In 2014, Ms RC had reached an agreement with the service in regard to her rostering arrangement. (appendix 1) This was following a change in the shift structure in the service. As her husband is employed in the same service as a Community Support Worker, and one of their own children has a disability requiring constant parental support, this required them to work on opposite shifts. This agreement was achieved and recorded in 2014. This system worked well for Ms RC and her husband, without inhibiting provision of service.
On November 23rd, 2017, Ms RC lodged a grievance in regard to a member of staff, expressing her concern that this person had been making disrespectful and derogatory remarks about her to other work colleagues. Whilst the grievance was acknowledged on November 27th, indicating that it would be dealt with under the Dignity at Work policy, it was never addressed, nor were Ms RC’s concerns investigated. The staff member was aware that Ms RC had lodged the grievance.
On 26th January 2018, Ms RC was at work and was telephoned by her husband to advise that allegations had been made against him and that he was being placed on paid leave. He did not know the nature of the allegations. Later in that shift, Ms RC was met by her CSM, Ms EG in the workplace and asked if she had spoken to her husband. Ms RC did not seek to know any details of any allegations, and there ensued a discussion as to how shifts might be covered. On the following day, Ms RC was phoned at home by her Senior Service Manager Ms SH. She was advised that there was an allegation against her, although there was no detail given. She was not advised as to the nature of the allegation, but was advised that she was being put on paid leave, and that the employer would have to contact the Gardai. Despite being asked on more than one occasion, Ms SH declined to advise as to the nature of the allegation. On January 29th, Ms SH attended a staff meeting where she stated that ‘this unprofessional barbaric behaviour stops now’ and advised the staff that there may be media interest. Already the subjects of the allegations had been taken off the roster. (appendix 2)
It transpired that five staff members were suspended pending investigation and the employer issued an internal email on January 31st, seeking applications for the now vacant posts. On February 6th, the fact that five persons were suspended was broadcast by all major media outlets and the local newspaper even carried details of the actual allegations. At this point, Ms RC had received no correspondence from the employer, and was still unaware of the nature of the allegations. Nonetheless, the CEO of the respondent, Mr EK made several public pronouncements on the allegations. Ms RC first received correspondence containing the allegations in a letter dated February 12th. A preliminary screening under Trust in Care was not held until March 8th, and Ms RC was informed on April 6th that the matter would go to full investigation. (appendix 3 & 4)
An investigation was initiated against five staff members under the Trust in Care policy. The person who lodged the allegations was the colleague about whom Ms RC had lodged a grievance previously.
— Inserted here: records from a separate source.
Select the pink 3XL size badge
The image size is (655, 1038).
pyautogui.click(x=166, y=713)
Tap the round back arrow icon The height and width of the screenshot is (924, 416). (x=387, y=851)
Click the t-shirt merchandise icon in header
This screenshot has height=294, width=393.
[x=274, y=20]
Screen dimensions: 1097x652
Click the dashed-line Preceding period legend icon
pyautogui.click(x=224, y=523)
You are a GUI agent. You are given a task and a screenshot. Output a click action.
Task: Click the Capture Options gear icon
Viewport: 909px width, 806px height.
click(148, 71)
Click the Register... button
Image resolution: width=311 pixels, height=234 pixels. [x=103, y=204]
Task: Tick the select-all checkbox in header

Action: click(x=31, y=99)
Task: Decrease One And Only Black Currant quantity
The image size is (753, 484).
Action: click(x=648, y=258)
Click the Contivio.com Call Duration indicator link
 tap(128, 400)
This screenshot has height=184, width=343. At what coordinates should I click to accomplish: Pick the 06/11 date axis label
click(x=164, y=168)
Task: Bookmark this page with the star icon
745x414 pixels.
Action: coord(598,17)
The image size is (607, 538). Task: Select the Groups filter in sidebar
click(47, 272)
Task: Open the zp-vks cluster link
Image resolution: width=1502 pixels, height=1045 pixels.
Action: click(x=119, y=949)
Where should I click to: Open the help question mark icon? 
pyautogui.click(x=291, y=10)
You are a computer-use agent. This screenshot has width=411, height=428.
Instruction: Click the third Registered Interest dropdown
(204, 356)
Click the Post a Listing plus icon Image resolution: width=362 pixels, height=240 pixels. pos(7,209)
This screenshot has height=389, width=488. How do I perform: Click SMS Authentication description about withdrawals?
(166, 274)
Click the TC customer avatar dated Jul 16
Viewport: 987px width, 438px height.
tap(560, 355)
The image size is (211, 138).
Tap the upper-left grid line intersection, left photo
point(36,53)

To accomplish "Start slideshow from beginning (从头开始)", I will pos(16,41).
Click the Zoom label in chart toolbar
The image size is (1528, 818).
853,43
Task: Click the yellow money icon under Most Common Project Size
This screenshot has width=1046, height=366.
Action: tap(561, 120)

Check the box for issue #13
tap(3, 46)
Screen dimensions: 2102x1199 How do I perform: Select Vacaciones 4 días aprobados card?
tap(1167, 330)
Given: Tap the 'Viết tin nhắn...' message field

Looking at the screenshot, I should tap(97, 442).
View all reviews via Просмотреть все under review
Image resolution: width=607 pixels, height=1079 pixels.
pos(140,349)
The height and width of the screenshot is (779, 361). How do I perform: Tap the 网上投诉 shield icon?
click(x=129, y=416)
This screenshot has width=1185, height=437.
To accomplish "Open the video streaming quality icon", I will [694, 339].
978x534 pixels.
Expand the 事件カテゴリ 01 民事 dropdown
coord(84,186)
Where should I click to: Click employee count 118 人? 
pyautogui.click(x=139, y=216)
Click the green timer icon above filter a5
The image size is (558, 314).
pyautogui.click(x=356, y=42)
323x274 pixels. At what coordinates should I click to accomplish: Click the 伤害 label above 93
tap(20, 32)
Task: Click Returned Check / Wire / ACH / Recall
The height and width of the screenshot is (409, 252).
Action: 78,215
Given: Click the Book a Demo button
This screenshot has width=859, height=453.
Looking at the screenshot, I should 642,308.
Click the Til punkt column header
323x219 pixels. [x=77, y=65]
Ms RC asserted that the complaint was vexatious.
The appropriate action for the employer would have been to fully adhere to the provisions of the Trust in Care Policy, which exists to protect vulnerable service users and to address potential issues of abusive interactions in health care settings. This requires the manager receiving the complaint to maintain confidentiality as far as possible and immediately notify the staff member against whom allegations have been made of those allegations and the details of the allegations. They should also be advised of their rights to representation. They should have been advised as to the nature and purpose of the preliminary screening. Protective measures should have been put in place, including providing an appropriate level of supervision, or in the absence of the same, putting the staff member off pay, pending the outcome of the investigation. The view of the staff member should be sought in such circumstances as to appropriate intermediate action. In respect of the conduct of the employer, they did not adhere to their obligation to inform Ms RC in the first instance, they did not explore alternatives to placing her off pay nor did they discuss with her any potential alternatives. The nature of the allegations could have allowed alternatives to have been applied, whilst protecting client safety. They did not protect her confidentiality and advertised a vacancy pertinent to her before they had even advised her of the nature of the allegations. The employer had also made public pronouncements in respect of the allegations, again before Ms RC herself knew the nature of them.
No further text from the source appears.